自動運転技術に自信をみせる米ウェイモのジョン・クラフチックCEO(最高経営責任者)(BLOOMBERG/GETTYIMAGES)

 米アルファベット子会社で自動運転技術を開発するウェイモ(Waymo)は、2018年内に、緊急の場合のみ自動運転に介入するバックアップドライバーがいない「完全無人」の自動運転でオンデマンドの配車サービスを始めると発表している。

 これまでウェイモは、サービス開始に向けて着々と準備を進めてきた。昨年4月からアリゾナ州フェニックスで一般ユーザーを募り、通学・通勤、買い物等の日常生活に自動運転車を利用してもらう商用テストを開始した。今年1月には「完全無人」でのテストも開始している。

 ウェイモはアリゾナだけでなく、カリフォルニア州でも完全無人の公道テストを行うため、車両管理局(DMV)からの承認を待っている。つまり米国では、今後ウェイモがサービス開始を望む都市における連邦および州の法律が整備されれば、UberやLyftが提供するような配車サービスが完全自動運転車で開始される。

 ウェイモは今年3月に、今後約2年間で欧米フィアット・クライスラー・オートモービルズ(FCA)のミニバン「パシフィカ」を6万2000台、英ジャガー・ランドローバーのSUV「Iペース」を2万台購入する契約を結んだ。この「8万台」の発注は、ウェイモの完全無人の自動運転に対する自信の表れとみることができる。8万台を発注してバックアップドライバーが必要だとすると、1日2交代制でも16万人を雇用することになり、それは現実的でない。

 また、これには、完全自動運転サービスに必要なデータ収集のほかにも狙いがあると、私は考える。

 現状、自動運転については、何を基準に「十分」安全と言えるのか、それを規定し実世界で証明することは難しい。現実的には、人間の運転による10億キロ程度の走行距離と自動運転の公道上の実走行距離における死傷事故の発生回数の比較が検討されている。

 ウェイモは現在、パシフィカをベースにした完全自動運転車を用いて米国25都市で完全自動運転の公道テストを行っている。7月、その走行距離について、ウェイモの前身となるGoogleが2009年に公道テストを開始して以来、累計800万マイル(約1300万キロ)を走行したと発表した。
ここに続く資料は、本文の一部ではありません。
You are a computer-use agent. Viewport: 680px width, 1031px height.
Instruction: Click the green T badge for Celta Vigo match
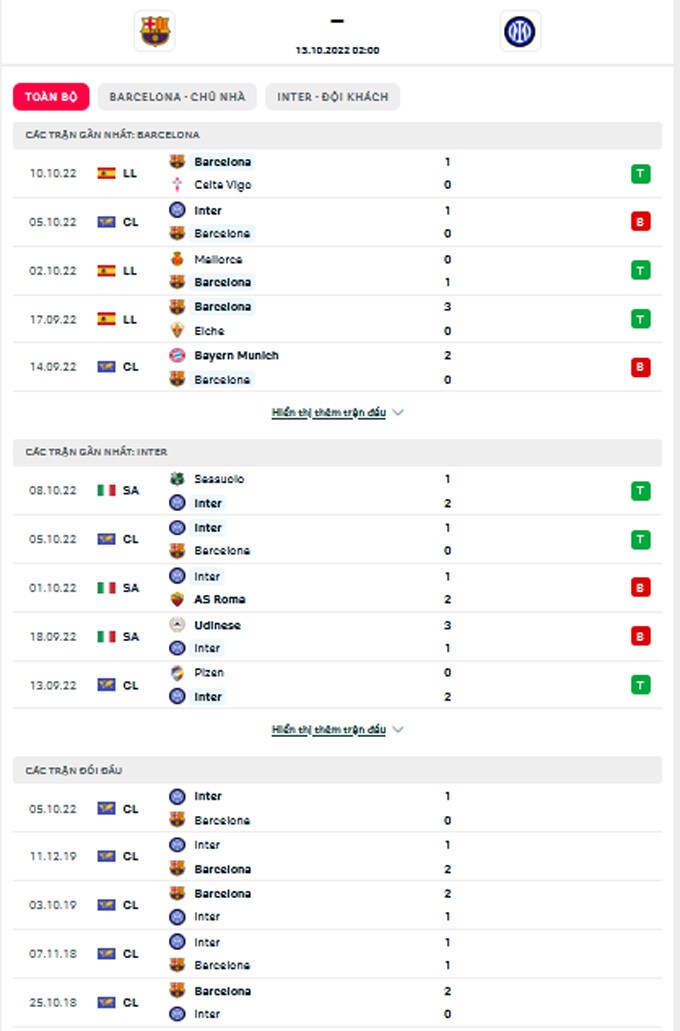640,174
(出所)ウェイモHPの資料を基にウェッジ作成 写真を拡大

 最近は毎月100万マイルとさらに走行距離を伸ばしているが、今年初めの段階での「600台が3カ月で100万マイル」を基準として、単純に8万台に拡大すると、ウェイモの完全自動運転での公道走行距離は2年間で約10億マイルになる。

 多様な走行条件を含むシミュレーションに加え、これだけの距離を走行すると、偶発的な事象も経験でき、人間の運転と比較可能な土俵に乗る。完全自動運転での死傷事故数が人間の運転を数倍下回れば、完全自動運転車や、それを用いたモビリティサービスの商用化が全米で認められる公算が大きい。